Brief -> Please repeat each of the lines below without any changes.

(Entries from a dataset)
_ _ _ _ _ _ _

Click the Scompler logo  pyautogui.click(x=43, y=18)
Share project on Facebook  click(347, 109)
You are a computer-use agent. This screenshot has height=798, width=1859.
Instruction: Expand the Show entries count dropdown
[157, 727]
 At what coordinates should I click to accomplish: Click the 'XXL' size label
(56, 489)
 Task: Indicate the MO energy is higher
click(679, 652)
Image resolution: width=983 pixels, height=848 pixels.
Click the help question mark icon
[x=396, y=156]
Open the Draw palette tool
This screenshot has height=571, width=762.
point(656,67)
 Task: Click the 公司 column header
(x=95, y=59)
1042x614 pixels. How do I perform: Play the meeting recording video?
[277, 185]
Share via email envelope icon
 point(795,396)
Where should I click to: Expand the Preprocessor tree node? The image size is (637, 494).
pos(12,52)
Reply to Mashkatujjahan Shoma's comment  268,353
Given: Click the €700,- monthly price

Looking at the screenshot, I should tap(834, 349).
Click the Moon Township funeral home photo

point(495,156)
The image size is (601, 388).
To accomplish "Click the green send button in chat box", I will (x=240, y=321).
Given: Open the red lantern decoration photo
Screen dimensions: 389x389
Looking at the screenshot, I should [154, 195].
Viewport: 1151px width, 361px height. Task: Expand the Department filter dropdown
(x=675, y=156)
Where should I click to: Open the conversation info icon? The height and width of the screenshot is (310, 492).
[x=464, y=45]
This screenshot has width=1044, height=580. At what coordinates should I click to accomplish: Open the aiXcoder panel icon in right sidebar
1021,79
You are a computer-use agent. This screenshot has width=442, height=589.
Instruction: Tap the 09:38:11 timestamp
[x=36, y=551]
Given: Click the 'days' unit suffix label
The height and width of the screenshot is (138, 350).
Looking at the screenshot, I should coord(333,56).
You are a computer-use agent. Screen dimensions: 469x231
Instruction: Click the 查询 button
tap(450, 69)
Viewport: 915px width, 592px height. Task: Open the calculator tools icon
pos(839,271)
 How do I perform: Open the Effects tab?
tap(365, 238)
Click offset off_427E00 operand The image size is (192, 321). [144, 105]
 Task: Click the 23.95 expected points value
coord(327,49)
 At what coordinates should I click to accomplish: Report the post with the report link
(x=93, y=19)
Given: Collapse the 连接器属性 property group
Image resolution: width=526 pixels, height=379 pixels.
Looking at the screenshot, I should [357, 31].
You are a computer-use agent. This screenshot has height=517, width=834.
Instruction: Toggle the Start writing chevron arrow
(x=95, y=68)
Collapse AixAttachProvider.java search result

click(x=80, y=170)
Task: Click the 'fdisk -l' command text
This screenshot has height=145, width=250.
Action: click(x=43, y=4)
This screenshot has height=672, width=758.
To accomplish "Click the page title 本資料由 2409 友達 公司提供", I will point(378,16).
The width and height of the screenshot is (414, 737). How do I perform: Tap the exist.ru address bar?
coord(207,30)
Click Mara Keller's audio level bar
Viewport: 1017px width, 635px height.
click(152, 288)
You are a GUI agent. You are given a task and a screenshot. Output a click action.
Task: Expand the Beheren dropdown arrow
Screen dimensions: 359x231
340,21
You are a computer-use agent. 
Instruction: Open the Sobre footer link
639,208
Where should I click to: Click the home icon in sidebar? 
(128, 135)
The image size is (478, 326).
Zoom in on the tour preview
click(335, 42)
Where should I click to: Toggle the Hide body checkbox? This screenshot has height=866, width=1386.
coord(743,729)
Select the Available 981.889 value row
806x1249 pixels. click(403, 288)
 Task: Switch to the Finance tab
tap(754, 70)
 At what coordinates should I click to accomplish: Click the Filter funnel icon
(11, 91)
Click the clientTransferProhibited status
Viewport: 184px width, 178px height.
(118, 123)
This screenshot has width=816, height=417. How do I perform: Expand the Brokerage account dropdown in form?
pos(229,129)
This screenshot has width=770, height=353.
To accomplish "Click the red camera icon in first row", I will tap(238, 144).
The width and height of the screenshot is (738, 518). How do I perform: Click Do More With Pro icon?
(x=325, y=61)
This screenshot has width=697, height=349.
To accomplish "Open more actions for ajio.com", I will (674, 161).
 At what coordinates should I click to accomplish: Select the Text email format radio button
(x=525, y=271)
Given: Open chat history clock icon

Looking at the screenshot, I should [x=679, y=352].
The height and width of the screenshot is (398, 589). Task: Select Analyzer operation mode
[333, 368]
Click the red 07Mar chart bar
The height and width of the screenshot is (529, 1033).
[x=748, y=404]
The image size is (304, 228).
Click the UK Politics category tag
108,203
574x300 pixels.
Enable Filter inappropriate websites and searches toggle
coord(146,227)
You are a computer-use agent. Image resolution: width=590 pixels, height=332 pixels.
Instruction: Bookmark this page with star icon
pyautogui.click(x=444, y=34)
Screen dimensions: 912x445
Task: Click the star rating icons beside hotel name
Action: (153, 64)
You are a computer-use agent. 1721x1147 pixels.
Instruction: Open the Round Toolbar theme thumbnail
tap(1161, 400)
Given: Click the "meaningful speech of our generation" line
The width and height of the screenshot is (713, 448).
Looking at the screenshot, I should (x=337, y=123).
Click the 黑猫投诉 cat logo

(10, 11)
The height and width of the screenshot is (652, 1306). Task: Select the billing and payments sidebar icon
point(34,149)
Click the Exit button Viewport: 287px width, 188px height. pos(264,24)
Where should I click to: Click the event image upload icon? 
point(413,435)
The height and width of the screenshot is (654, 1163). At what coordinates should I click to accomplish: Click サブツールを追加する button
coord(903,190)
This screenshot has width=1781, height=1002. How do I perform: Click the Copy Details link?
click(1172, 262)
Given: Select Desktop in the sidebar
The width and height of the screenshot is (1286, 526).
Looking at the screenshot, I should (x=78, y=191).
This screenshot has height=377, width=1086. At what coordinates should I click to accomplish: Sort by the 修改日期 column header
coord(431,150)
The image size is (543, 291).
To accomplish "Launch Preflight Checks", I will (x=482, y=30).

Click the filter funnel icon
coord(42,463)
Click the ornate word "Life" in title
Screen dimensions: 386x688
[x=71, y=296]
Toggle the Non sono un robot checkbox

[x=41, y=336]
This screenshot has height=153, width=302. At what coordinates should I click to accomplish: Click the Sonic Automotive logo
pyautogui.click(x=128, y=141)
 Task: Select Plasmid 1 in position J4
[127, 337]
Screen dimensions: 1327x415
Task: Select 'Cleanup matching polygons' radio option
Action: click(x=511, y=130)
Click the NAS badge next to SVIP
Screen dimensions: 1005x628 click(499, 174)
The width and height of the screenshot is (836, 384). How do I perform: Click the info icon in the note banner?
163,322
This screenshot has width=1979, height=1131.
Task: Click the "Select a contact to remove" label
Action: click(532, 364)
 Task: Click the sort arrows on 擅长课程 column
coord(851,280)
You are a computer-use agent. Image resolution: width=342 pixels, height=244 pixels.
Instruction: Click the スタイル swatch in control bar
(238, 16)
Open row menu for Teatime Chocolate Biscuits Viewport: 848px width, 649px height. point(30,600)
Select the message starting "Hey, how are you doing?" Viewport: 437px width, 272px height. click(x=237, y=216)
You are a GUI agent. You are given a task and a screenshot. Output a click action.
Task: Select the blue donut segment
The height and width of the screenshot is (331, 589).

_ _ _ _ _ _ _

Result of this task ->
Click the Scompler logo  pyautogui.click(x=43, y=18)
Share project on Facebook  click(347, 109)
You are a computer-use agent. This screenshot has height=798, width=1859.
Instruction: Expand the Show entries count dropdown
[157, 727]
 At what coordinates should I click to accomplish: Click the 'XXL' size label
(56, 489)
 Task: Indicate the MO energy is higher
click(679, 652)
Image resolution: width=983 pixels, height=848 pixels.
Click the help question mark icon
[x=396, y=156]
Open the Draw palette tool
This screenshot has height=571, width=762.
point(656,67)
 Task: Click the 公司 column header
(x=95, y=59)
1042x614 pixels. How do I perform: Play the meeting recording video?
[277, 185]
Share via email envelope icon
 point(795,396)
Where should I click to: Expand the Preprocessor tree node? The image size is (637, 494).
pos(12,52)
Reply to Mashkatujjahan Shoma's comment  268,353
Given: Click the €700,- monthly price

Looking at the screenshot, I should tap(834, 349).
Click the Moon Township funeral home photo

point(495,156)
The image size is (601, 388).
To accomplish "Click the green send button in chat box", I will (x=240, y=321).
Given: Open the red lantern decoration photo
Screen dimensions: 389x389
Looking at the screenshot, I should [154, 195].
Viewport: 1151px width, 361px height. Task: Expand the Department filter dropdown
(x=675, y=156)
Where should I click to: Open the conversation info icon? The height and width of the screenshot is (310, 492).
[x=464, y=45]
This screenshot has width=1044, height=580. At what coordinates should I click to accomplish: Open the aiXcoder panel icon in right sidebar
1021,79
You are a computer-use agent. This screenshot has width=442, height=589.
Instruction: Tap the 09:38:11 timestamp
[x=36, y=551]
Given: Click the 'days' unit suffix label
The height and width of the screenshot is (138, 350).
Looking at the screenshot, I should coord(333,56).
You are a computer-use agent. Screen dimensions: 469x231
Instruction: Click the 查询 button
tap(450, 69)
Viewport: 915px width, 592px height. Task: Open the calculator tools icon
pos(839,271)
 How do I perform: Open the Effects tab?
tap(365, 238)
Click offset off_427E00 operand The image size is (192, 321). [144, 105]
 Task: Click the 23.95 expected points value
coord(327,49)
 At what coordinates should I click to accomplish: Report the post with the report link
(x=93, y=19)
Given: Collapse the 连接器属性 property group
Image resolution: width=526 pixels, height=379 pixels.
Looking at the screenshot, I should [357, 31].
You are a computer-use agent. This screenshot has height=517, width=834.
Instruction: Toggle the Start writing chevron arrow
(x=95, y=68)
Collapse AixAttachProvider.java search result

click(x=80, y=170)
Task: Click the 'fdisk -l' command text
This screenshot has height=145, width=250.
Action: click(x=43, y=4)
This screenshot has height=672, width=758.
To accomplish "Click the page title 本資料由 2409 友達 公司提供", I will point(378,16).
The width and height of the screenshot is (414, 737). How do I perform: Tap the exist.ru address bar?
coord(207,30)
Click Mara Keller's audio level bar
Viewport: 1017px width, 635px height.
click(152, 288)
You are a GUI agent. You are given a task and a screenshot. Output a click action.
Task: Expand the Beheren dropdown arrow
Screen dimensions: 359x231
340,21
You are a computer-use agent. 
Instruction: Open the Sobre footer link
639,208
Where should I click to: Click the home icon in sidebar? 
(128, 135)
The image size is (478, 326).
Zoom in on the tour preview
click(335, 42)
Where should I click to: Toggle the Hide body checkbox? This screenshot has height=866, width=1386.
coord(743,729)
Select the Available 981.889 value row
806x1249 pixels. click(403, 288)
 Task: Switch to the Finance tab
tap(754, 70)
 At what coordinates should I click to accomplish: Click the Filter funnel icon
(11, 91)
Click the clientTransferProhibited status
Viewport: 184px width, 178px height.
(118, 123)
This screenshot has width=816, height=417. How do I perform: Expand the Brokerage account dropdown in form?
pos(229,129)
This screenshot has width=770, height=353.
To accomplish "Click the red camera icon in first row", I will tap(238, 144).
The width and height of the screenshot is (738, 518). How do I perform: Click Do More With Pro icon?
(x=325, y=61)
This screenshot has width=697, height=349.
To accomplish "Open more actions for ajio.com", I will (674, 161).
 At what coordinates should I click to accomplish: Select the Text email format radio button
(x=525, y=271)
Given: Open chat history clock icon

Looking at the screenshot, I should [x=679, y=352].
The height and width of the screenshot is (398, 589). Task: Select Analyzer operation mode
[333, 368]
Click the red 07Mar chart bar
The height and width of the screenshot is (529, 1033).
[x=748, y=404]
The image size is (304, 228).
Click the UK Politics category tag
108,203
574x300 pixels.
Enable Filter inappropriate websites and searches toggle
coord(146,227)
You are a computer-use agent. Image resolution: width=590 pixels, height=332 pixels.
Instruction: Bookmark this page with star icon
pyautogui.click(x=444, y=34)
Screen dimensions: 912x445
Task: Click the star rating icons beside hotel name
Action: (153, 64)
You are a computer-use agent. 1721x1147 pixels.
Instruction: Open the Round Toolbar theme thumbnail
tap(1161, 400)
Given: Click the "meaningful speech of our generation" line
The width and height of the screenshot is (713, 448).
Looking at the screenshot, I should (x=337, y=123).
Click the 黑猫投诉 cat logo

(10, 11)
The height and width of the screenshot is (652, 1306). Task: Select the billing and payments sidebar icon
point(34,149)
Click the Exit button Viewport: 287px width, 188px height. pos(264,24)
Where should I click to: Click the event image upload icon? 
point(413,435)
The height and width of the screenshot is (654, 1163). At what coordinates should I click to accomplish: Click サブツールを追加する button
coord(903,190)
This screenshot has width=1781, height=1002. How do I perform: Click the Copy Details link?
click(1172, 262)
Given: Select Desktop in the sidebar
The width and height of the screenshot is (1286, 526).
Looking at the screenshot, I should (x=78, y=191).
This screenshot has height=377, width=1086. At what coordinates should I click to accomplish: Sort by the 修改日期 column header
coord(431,150)
The image size is (543, 291).
To accomplish "Launch Preflight Checks", I will (x=482, y=30).

Click the filter funnel icon
coord(42,463)
Click the ornate word "Life" in title
Screen dimensions: 386x688
[x=71, y=296]
Toggle the Non sono un robot checkbox

[x=41, y=336]
This screenshot has height=153, width=302. At what coordinates should I click to accomplish: Click the Sonic Automotive logo
pyautogui.click(x=128, y=141)
 Task: Select Plasmid 1 in position J4
[127, 337]
Screen dimensions: 1327x415
Task: Select 'Cleanup matching polygons' radio option
Action: click(x=511, y=130)
Click the NAS badge next to SVIP
Screen dimensions: 1005x628 click(499, 174)
The width and height of the screenshot is (836, 384). How do I perform: Click the info icon in the note banner?
163,322
This screenshot has width=1979, height=1131.
Task: Click the "Select a contact to remove" label
Action: click(532, 364)
 Task: Click the sort arrows on 擅长课程 column
coord(851,280)
You are a computer-use agent. Image resolution: width=342 pixels, height=244 pixels.
Instruction: Click the スタイル swatch in control bar
(238, 16)
Open row menu for Teatime Chocolate Biscuits Viewport: 848px width, 649px height. point(30,600)
Select the message starting "Hey, how are you doing?" Viewport: 437px width, 272px height. click(x=237, y=216)
You are a GUI agent. You are given a task and a screenshot. Output a click action.
Task: Select the blue donut segment
The height and width of the screenshot is (331, 589).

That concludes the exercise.